What you need to do: Would you please return the line containing "Corbu Máriusz (Marius Corbu) (452, 765)" and all the lines after it through the end of the records below, unchanged and on their own?

Dataset content:

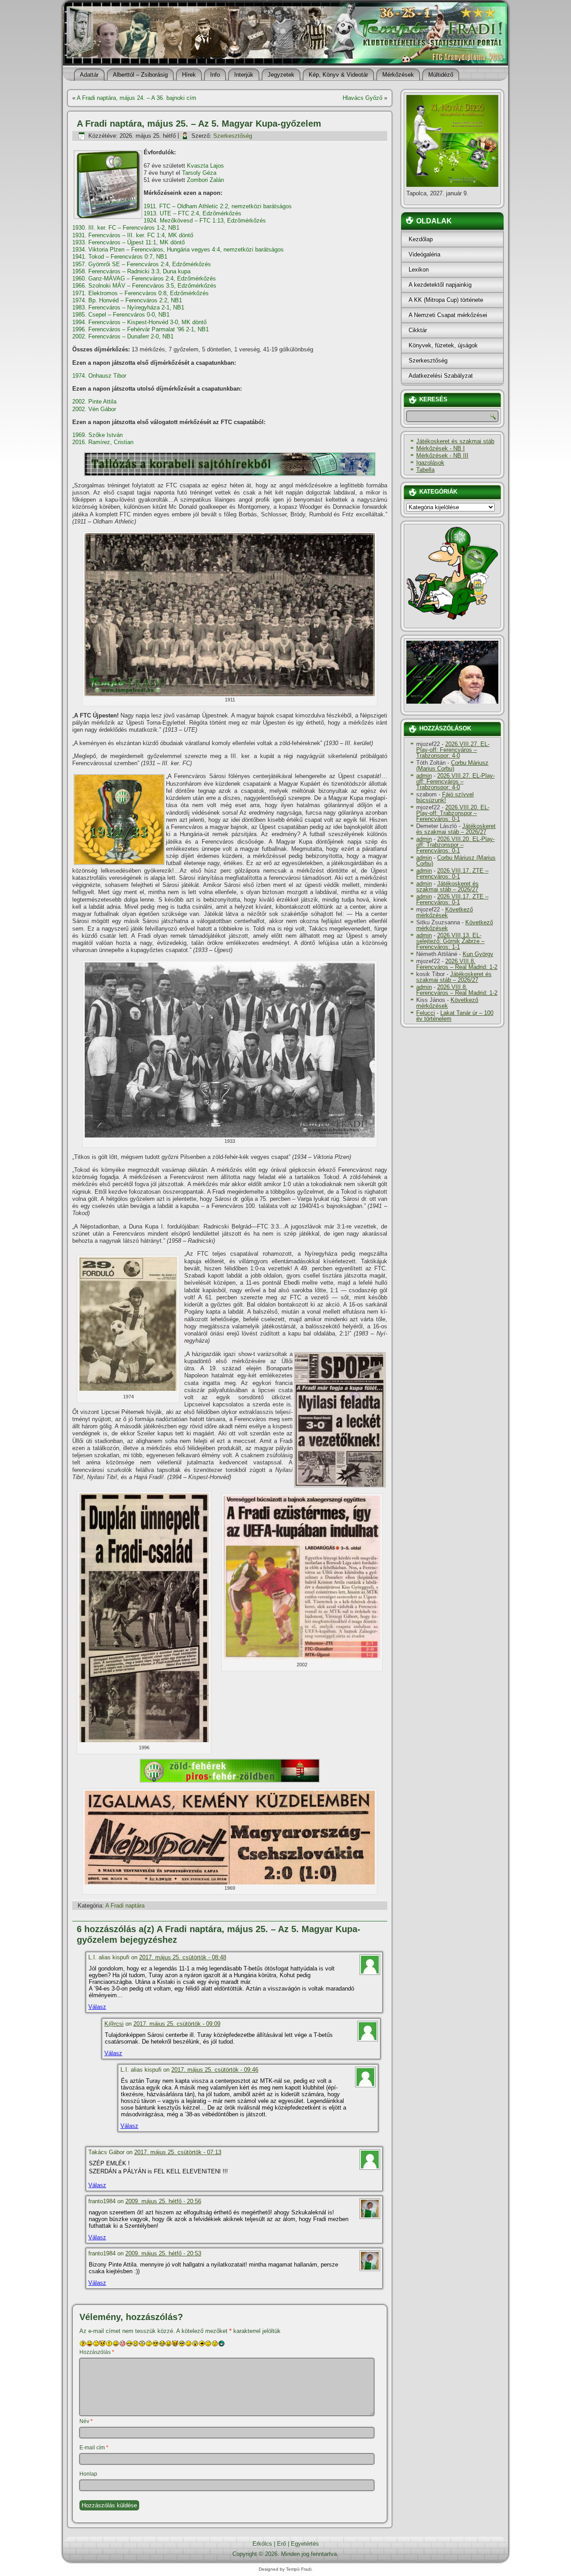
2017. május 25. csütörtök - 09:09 (176, 2023)
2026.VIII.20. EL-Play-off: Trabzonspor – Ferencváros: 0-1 (452, 813)
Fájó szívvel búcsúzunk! (445, 797)
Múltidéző (440, 74)
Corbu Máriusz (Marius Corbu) (452, 765)
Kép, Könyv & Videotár (338, 74)
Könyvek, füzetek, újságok (443, 345)
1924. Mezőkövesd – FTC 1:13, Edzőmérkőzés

Output of the task:
Corbu Máriusz (Marius Corbu) (452, 765)
Kép, Könyv & Videotár (338, 74)
Könyvek, füzetek, újságok (443, 345)
1924. Mezőkövesd – FTC 1:13, Edzőmérkőzés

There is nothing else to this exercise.